Die Eröffnung des ersten Strandbades 1907 war eine Sensation. Erst kurz zuvor hatte der Teltower Landrat Ernst Stubenrauch an der Stelle eine Ausnahme vom preußischen Verbot des "unsittlichen Zurschaustellens" erwirkt. Dafür galt eine Polizeiverordnung, die unter anderem regelte, dass "Männer eine die Oberschenkel zur Hälfte bedeckende, nicht dreieckige Badehose" zu tragen haben. Der Betrieb gewann immer mehr an Schwung. In den späten 20er Jahren näherte sich die Zahl der Gäste pro Jahr der Million. Auf Initiative der Sozialdemokraten wurde der Bau des fast 550 Meter langen Gebäudetraktes beschlossen.

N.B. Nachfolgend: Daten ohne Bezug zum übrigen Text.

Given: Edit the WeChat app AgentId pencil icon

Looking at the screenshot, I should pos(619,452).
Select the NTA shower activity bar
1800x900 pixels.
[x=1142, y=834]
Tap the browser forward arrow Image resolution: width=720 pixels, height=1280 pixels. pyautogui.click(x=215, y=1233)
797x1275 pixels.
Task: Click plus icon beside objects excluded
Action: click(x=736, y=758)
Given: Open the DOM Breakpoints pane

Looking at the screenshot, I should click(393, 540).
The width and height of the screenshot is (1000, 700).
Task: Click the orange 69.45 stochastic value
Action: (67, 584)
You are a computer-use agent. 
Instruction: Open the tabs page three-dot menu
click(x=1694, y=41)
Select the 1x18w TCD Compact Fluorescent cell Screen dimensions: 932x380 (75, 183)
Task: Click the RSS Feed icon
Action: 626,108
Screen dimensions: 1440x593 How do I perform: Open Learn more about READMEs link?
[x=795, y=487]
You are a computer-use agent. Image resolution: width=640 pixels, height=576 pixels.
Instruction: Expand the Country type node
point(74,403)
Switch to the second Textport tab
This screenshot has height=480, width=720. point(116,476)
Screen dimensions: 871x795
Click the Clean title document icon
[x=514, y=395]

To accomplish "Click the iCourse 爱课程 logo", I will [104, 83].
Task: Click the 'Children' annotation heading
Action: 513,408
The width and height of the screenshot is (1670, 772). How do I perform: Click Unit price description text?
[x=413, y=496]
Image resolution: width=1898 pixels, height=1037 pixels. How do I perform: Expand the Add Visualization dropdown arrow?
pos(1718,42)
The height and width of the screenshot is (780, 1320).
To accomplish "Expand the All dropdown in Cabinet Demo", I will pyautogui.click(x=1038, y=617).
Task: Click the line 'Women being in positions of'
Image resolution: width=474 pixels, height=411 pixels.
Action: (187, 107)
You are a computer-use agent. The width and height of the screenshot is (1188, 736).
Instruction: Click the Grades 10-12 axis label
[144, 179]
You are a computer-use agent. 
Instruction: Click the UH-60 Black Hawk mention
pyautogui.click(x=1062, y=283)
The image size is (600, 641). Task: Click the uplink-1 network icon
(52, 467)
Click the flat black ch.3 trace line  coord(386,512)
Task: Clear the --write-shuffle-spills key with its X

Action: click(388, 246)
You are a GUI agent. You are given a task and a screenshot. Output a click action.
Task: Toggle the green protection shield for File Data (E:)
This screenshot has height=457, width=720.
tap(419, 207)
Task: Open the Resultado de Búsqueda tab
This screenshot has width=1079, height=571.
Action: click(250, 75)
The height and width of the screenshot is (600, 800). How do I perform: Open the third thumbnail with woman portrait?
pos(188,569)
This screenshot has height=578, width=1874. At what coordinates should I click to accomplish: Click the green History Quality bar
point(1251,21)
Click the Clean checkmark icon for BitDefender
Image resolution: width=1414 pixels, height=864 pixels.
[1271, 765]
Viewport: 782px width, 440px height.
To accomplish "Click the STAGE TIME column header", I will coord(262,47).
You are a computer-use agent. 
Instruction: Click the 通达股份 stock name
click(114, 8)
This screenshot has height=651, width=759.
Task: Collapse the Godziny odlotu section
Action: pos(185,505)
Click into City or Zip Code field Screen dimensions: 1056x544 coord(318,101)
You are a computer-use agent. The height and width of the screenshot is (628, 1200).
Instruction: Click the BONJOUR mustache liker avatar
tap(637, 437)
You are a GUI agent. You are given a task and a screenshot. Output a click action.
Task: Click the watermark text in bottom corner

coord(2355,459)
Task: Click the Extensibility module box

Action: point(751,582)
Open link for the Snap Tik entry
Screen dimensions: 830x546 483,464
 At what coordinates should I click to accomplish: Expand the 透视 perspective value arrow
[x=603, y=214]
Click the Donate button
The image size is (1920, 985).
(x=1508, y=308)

Die im Stil der neuen Sachlichkeit gehaltene Häuser seien schon vor dem geschichtlichen Hintergrund wichtig, heißt es im Landesamt für Denkmalschutz. Architekten wie Bruno Taut mit seiner Hufeisensiedlung setzten damals Maßstäbe für ein menschlicheres Wohnen. Das Strandbad gilt als Beitrag zur Gesundheitspolitik.

Es war aber auch schon immer ein Ort für Volksbelustigung, für Remmidemmi am Wochenende. Miss-Wahlen wie 1949 oder Seepferdchenverstecken, bei dem Kinder eine Reise an die Ostsee gewinnen konnten, gibt es heute zwar nicht mehr, dafür werden unter der Flagge eines Getränkeherstellers unmögliche Fluggeräte in den Wannsee gestürzt, eine andere Firma sponsert einen "Beachsoccer-Cup". Doch die Vergnügungsstätte trägt Narben. Das Restaurant am Südende zum Beispiel, wo einst Frühkonzerte veranstaltet wurden, ist auch baufällig.

Selbst die noch bestehende Gastronomie scheint zu schlummern. Fritten, Hamburger und Pils passen zwar ins Bild des Volksbades. Aber lockt das Neu-Berliner an, die aus den Gartenlokalen im Zentrum Roccula, Prosecco und frische Pasta kennen? Noch dazu gibt es keine Stelle im Bad, wo man sich zum Essen an Tische setzen kann, seit das Restaurant geschlossen hat.

Die Besucher schwanken in ihren Urteilen. "Ab 18 Grad bin ich täglich hier", sagt eine 36-jährige Zehlendorferin im Liegestuhl. Sie und ihr Mann fühlen sich dort so wohl, dass sie sich für 150 Mark in der Saison eine eigene Umkleidekabine gemietet haben, in der sie ihre Badeutensilien verwahren. "Strand, Wasser und Ruhe - das ist ein bisschen wie an der Ostsee", sagt sie - an Wochentagen zumindest. Das Paar beklagt jedoch, dass es mit der Sauberkeit nicht mehr so genau genommen werde, seit der Bezirk das Bad abgegeben hat.

"Ich bin furchtbar gerne hier", sagt eine ältere Frau, die seit knapp 40 Jahren regelmäßig an den Wannsee fährt. Den maroden Terrassenbau findet sie allerdings "nicht gerade repräsentativ". "Man hätte von den Millionen, die ins neue Kanzleramt geflossen sind, etwas abzweigen sollen". "Eigentlich traurig", sagt eine Wilmersdorferin: "Das Bad gehört doch genauso zur Stadt wie der Funkturm."